(Target position records)
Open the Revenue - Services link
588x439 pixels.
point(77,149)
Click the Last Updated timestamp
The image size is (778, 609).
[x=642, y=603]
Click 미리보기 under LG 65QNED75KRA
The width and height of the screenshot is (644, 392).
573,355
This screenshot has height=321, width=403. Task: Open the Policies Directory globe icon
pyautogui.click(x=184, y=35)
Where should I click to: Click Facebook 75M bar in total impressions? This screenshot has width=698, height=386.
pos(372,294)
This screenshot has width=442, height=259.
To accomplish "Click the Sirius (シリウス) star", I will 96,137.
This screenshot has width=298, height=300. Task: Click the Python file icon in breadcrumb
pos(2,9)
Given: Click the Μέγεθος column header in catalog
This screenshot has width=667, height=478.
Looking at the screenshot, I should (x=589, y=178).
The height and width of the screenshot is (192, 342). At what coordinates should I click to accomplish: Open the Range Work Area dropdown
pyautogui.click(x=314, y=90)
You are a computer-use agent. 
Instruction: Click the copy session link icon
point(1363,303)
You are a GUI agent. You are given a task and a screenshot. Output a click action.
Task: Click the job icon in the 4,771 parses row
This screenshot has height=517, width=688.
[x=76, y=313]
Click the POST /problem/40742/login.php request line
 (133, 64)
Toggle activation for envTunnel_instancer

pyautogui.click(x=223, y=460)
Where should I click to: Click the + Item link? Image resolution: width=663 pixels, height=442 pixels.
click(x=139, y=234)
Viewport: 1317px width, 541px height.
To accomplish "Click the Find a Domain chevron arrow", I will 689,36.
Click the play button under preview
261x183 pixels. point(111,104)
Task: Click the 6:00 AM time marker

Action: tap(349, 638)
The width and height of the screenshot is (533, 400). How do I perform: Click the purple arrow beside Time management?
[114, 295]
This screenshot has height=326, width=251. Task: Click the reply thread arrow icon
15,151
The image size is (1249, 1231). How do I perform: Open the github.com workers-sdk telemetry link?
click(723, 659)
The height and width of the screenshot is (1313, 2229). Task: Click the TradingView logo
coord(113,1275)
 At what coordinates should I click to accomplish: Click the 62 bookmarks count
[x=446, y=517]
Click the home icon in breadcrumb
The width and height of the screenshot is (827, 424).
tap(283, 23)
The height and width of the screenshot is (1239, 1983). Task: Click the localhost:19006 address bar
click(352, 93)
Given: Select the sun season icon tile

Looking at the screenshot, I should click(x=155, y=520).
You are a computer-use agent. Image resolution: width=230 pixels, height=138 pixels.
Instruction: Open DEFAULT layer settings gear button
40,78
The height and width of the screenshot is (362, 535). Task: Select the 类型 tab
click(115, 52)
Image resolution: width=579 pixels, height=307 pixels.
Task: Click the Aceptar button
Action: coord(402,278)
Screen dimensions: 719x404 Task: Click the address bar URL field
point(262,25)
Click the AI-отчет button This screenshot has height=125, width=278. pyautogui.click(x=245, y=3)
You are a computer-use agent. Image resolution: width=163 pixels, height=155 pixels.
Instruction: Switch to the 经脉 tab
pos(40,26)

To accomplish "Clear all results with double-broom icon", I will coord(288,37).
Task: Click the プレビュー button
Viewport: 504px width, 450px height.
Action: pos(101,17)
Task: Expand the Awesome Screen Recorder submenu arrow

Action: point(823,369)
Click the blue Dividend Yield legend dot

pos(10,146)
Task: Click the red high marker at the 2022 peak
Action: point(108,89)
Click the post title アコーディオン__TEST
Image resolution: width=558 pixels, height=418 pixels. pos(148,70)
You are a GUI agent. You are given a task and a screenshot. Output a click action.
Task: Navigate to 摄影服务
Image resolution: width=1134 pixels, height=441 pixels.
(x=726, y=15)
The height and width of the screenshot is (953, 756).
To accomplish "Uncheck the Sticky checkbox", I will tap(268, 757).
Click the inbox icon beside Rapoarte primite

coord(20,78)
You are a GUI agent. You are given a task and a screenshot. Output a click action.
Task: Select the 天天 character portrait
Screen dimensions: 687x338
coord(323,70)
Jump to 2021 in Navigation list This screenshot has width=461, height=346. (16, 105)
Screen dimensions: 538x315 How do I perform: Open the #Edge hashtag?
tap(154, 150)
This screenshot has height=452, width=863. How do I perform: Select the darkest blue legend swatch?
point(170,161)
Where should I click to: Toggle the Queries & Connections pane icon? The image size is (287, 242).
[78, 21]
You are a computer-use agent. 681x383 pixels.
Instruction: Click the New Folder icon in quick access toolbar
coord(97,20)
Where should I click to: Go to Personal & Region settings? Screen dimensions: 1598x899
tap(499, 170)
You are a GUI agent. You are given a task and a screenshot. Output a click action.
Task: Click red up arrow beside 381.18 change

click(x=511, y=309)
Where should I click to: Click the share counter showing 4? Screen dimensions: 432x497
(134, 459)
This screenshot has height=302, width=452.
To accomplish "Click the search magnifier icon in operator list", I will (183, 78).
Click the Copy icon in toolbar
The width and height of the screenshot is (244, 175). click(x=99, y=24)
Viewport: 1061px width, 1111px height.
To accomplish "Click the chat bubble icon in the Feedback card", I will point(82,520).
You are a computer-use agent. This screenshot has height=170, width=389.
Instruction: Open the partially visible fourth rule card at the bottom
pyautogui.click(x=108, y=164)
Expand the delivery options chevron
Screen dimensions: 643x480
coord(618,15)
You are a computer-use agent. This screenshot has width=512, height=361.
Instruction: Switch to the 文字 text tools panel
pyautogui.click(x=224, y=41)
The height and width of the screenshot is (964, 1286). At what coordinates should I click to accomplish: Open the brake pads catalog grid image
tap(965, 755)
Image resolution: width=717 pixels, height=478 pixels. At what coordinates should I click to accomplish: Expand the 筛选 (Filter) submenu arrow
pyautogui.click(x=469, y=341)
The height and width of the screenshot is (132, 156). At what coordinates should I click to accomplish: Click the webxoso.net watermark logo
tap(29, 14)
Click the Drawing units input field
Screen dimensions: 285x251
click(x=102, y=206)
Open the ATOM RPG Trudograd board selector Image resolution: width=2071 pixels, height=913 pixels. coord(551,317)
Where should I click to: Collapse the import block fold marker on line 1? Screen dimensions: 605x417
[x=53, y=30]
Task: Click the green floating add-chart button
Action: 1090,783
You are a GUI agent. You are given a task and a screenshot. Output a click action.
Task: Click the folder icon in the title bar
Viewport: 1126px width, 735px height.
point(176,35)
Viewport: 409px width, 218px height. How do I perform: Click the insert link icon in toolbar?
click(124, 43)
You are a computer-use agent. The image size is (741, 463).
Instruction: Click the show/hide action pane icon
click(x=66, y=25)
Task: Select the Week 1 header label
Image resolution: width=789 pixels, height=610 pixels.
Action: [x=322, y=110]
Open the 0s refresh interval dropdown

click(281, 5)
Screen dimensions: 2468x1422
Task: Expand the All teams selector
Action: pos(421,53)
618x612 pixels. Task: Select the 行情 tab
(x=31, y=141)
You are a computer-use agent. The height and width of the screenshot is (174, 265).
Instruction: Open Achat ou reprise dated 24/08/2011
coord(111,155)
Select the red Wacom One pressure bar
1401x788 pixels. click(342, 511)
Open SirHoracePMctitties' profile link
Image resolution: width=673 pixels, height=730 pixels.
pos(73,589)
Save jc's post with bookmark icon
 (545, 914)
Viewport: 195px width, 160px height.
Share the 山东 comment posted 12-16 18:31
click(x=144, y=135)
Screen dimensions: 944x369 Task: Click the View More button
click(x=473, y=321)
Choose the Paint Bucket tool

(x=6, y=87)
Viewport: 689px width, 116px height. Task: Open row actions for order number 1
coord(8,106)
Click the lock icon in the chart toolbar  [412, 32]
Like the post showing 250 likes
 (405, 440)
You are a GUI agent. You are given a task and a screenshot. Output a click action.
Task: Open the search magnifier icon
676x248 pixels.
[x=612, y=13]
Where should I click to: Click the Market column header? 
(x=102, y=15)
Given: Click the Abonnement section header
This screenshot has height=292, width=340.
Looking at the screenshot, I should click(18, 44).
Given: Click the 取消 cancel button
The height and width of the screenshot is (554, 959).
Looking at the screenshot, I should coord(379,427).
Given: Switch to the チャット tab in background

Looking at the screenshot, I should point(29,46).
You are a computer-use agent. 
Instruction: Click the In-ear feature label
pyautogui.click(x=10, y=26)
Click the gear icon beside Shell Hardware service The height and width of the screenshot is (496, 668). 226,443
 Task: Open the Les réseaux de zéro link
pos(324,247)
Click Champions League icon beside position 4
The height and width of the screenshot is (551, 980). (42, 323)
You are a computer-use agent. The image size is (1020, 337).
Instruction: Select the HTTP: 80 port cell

* EXERCISE PROMPT *
List each line of the rows above that contains the string "Instruction". Case matters.

* COMPLETED TASK *
Instruction: Click the copy session link icon
Instruction: Open DEFAULT layer settings gear button
Instruction: Switch to the 经脉 tab
Instruction: Click the New Folder icon in quick access toolbar
Instruction: Open the partially visible fourth rule card at the bottom
Instruction: Switch to the 文字 text tools panel
Instruction: Click the show/hide action pane icon
Instruction: Open Achat ou reprise dated 24/08/2011
Instruction: Click the In-ear feature label
Instruction: Select the HTTP: 80 port cell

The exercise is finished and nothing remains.